Figure 1. Schematic of cortical model showing (A) neuronal network connectivity; (B) molecular interactions in pyramidal cells.

Figure 1

(A) Red rectangles represent populations of 5-compartment excitatory cells (largest rectangle represents soma, 3 apical-dendrite compartments point upward, basal dendrite compartment points downward; multiple compartments allow more realistic spatial/temporal integration of synaptic inputs); green circles represent fast-spiking interneurons; blue ellipses represent low-threshold firing interneurons. Lines (with arrows) indicate connections between the populations. E cells synapse with AMPAR/NMDARs; I cells synapse with GABAAR / GABABRs. Filled circles represent GABAAR / GABABRs. Open circles and rectangles represent AMPAR/NMDARs. (B) Schematic of chemical signaling in pyramidal cells showing fluxes (black arrows) and second- (and third-etc) messenger modulation (red back-beginning arrows). We distinguish membrane-associated ionotropic and metabotropic receptors and ion channels involved in reaction schemes in red.
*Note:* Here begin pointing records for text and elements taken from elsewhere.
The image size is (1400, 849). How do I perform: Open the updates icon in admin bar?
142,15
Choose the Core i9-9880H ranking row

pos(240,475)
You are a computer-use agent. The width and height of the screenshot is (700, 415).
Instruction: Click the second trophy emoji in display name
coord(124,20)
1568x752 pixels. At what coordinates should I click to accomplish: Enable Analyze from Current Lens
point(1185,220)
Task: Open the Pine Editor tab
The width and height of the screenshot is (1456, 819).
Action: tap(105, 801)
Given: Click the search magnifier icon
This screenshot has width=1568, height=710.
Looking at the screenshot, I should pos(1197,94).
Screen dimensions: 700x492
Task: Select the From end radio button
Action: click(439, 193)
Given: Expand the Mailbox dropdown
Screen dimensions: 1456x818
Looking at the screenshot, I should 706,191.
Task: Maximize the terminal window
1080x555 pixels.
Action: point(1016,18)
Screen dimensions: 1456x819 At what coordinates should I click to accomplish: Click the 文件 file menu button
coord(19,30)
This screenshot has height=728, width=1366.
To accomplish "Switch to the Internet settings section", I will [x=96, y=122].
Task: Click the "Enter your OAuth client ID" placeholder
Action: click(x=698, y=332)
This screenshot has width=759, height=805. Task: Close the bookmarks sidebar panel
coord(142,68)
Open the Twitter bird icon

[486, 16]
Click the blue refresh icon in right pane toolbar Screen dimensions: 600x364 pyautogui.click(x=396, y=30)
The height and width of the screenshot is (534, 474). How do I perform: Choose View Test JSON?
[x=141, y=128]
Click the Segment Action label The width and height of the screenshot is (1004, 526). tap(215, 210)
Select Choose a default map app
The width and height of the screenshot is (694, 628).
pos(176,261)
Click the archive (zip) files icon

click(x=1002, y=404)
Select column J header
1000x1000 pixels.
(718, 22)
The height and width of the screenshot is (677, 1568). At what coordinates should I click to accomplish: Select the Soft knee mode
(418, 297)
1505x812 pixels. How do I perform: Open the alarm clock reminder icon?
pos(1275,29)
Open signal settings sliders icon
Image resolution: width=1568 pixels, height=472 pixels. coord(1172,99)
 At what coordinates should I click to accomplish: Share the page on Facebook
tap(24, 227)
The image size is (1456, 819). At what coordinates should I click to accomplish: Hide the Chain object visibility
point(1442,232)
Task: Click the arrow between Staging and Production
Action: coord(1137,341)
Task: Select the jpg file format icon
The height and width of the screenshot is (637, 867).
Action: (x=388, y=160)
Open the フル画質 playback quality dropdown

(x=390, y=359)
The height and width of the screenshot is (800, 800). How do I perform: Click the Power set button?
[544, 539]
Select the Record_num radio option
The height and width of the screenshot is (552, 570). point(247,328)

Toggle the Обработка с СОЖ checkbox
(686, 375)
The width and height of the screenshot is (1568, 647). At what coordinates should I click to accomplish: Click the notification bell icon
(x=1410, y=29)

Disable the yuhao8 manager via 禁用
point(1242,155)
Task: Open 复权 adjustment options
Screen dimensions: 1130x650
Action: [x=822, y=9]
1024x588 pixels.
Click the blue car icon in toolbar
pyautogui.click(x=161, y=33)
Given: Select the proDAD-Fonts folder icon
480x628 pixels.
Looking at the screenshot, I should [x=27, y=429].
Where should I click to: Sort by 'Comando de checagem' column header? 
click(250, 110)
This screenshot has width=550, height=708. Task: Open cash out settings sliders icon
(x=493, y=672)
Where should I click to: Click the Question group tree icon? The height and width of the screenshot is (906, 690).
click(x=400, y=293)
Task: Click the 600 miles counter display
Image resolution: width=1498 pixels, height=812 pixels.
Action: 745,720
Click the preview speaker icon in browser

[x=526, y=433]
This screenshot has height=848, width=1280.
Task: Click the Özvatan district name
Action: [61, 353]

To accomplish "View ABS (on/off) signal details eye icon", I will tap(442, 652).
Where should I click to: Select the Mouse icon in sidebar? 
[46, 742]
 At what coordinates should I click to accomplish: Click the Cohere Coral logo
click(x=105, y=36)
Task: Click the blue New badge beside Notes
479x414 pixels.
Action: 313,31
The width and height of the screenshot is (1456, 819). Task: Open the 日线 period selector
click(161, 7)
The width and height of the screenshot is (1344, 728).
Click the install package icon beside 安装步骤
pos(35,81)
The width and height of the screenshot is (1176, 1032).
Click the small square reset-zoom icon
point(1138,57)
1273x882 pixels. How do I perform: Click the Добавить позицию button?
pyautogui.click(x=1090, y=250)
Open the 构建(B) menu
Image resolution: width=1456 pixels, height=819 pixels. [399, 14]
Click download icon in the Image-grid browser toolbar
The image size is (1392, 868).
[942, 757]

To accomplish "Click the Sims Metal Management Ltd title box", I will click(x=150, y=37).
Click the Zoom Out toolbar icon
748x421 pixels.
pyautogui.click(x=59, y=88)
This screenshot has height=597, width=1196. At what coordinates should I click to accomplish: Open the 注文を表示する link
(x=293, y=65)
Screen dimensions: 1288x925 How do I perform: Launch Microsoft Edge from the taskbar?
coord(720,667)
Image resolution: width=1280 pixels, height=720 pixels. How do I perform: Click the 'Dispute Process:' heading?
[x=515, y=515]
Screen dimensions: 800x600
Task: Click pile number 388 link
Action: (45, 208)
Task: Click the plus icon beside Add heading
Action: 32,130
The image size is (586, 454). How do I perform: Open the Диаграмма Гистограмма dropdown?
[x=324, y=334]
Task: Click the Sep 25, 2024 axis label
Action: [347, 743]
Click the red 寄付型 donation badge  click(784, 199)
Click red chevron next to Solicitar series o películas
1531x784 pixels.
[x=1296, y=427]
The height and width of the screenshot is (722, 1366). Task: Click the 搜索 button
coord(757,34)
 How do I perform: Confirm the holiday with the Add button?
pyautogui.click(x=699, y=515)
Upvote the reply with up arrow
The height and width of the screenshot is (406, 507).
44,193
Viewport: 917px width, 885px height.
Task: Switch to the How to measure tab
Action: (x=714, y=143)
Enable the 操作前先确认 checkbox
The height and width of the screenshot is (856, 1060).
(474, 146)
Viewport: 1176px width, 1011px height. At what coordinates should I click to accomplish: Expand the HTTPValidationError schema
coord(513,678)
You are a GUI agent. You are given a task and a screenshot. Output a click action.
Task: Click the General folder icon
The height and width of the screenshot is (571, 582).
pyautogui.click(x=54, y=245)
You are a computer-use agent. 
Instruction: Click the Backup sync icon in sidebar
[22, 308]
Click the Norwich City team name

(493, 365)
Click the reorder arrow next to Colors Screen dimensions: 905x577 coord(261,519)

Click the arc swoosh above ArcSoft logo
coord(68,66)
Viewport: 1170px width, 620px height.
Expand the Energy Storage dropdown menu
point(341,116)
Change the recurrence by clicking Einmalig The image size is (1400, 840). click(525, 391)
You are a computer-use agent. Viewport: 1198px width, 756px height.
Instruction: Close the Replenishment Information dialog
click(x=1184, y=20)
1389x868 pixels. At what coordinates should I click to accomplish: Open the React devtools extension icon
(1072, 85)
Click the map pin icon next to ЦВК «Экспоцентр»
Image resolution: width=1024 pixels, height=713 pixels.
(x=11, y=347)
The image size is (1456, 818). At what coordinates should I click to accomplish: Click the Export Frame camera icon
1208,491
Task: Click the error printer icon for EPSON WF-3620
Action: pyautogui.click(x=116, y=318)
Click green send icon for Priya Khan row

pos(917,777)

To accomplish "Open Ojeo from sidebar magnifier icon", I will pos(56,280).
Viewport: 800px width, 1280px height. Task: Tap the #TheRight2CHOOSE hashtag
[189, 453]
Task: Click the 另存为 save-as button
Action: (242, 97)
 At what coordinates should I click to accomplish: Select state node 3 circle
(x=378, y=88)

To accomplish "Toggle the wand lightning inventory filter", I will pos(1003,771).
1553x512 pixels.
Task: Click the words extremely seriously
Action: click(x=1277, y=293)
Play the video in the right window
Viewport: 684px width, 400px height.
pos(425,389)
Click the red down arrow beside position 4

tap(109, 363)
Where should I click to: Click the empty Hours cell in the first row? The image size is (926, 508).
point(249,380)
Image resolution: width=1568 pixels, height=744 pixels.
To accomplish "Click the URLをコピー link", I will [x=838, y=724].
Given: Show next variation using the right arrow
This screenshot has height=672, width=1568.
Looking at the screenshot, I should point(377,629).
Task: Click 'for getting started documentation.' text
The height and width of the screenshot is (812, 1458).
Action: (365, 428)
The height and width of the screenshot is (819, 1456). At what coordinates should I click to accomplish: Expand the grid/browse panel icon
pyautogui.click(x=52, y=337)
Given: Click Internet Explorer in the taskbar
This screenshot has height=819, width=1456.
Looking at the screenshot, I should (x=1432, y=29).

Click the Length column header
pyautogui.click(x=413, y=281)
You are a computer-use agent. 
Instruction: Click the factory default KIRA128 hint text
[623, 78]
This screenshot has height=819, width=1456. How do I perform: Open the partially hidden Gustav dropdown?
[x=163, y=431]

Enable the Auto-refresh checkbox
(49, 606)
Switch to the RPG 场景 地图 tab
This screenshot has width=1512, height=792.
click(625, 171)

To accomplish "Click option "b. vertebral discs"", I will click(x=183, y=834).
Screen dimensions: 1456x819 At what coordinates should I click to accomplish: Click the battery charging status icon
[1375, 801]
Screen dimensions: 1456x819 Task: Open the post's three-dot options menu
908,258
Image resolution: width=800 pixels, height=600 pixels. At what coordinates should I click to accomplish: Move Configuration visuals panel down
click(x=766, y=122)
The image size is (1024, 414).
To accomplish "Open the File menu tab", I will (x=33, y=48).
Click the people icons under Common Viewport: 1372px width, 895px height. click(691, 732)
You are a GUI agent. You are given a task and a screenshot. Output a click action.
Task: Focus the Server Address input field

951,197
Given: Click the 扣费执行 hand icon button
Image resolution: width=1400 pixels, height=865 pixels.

External events are represented by yellow lightning bolts – there is no extracellular diffusion; the only extracellular reaction is glutamate binding, unbinding and degradation on mGluR1 after an event. Ca2+ is shown redundantly in blue – note that there is only one Ca2+ pool for extracellular, 1 pool for cytoplasmic, and 1 pool for ER. (PLC: phospholipase C, DAg: diacyl-glycerol, cAMP: cyclic adenosine monophosphate; PIP2: phosphatidylinositol 4,5-bisphosphate).